Beyond that there are a couple of other advantages of managing performance metrics 
via the kernel:

2)

Per task/workload/user separation of events, for example you can do:

	perf record make bzImage
        perf stat make bzImage

These will only profile/count in the child task hierarchy spawned by the shell. 
Multiple such sessions can be started and the perf sampling/counting of the 
separate workloads is independent of each other.

3)

Finegrained security model: you can chose which events to expose to what privilege 
levels.
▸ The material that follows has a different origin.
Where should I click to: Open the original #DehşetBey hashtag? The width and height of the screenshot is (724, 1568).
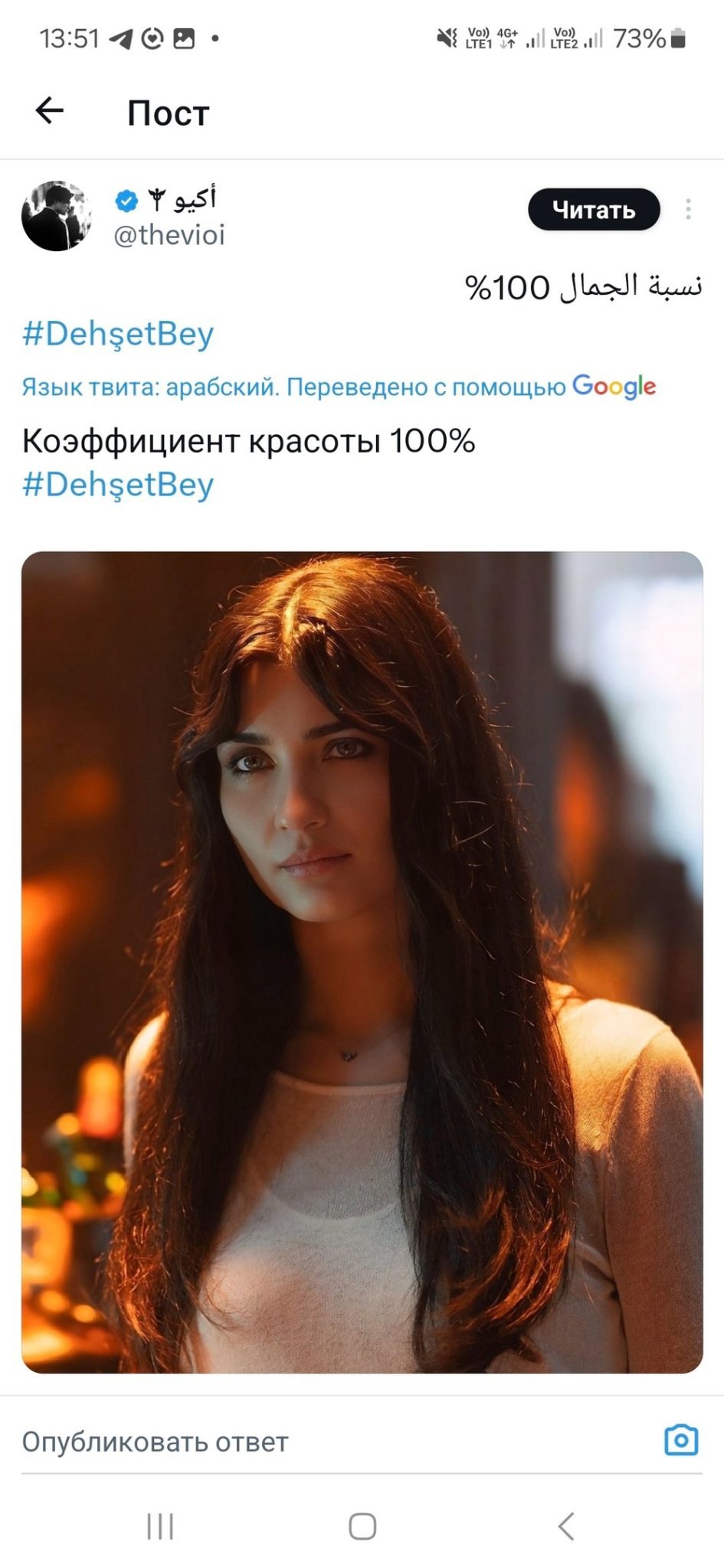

You can also work around hardware bugs without complicating tooling.

4)

Seemless integration of the various PMU and other event metrics with each other: 
you can start a CPU PMU event, a trace event, a software event and an uncore 
event, which all output into the same coherent, ordered ring-buffer, timestamped 
and correlated consistently, etc.

5)

The unified event model on the kernel side also brings with itself 100 KLOC of 
rich, unified tooling in tools/perf/, which tries to keep it all together and 
functional.

================

The cost of all that is having to implement kernel support for it, but once that 
initial hurdle is taken, it's well worth it! A PMU driver can be as simple as 
offering only a single system-wide counter.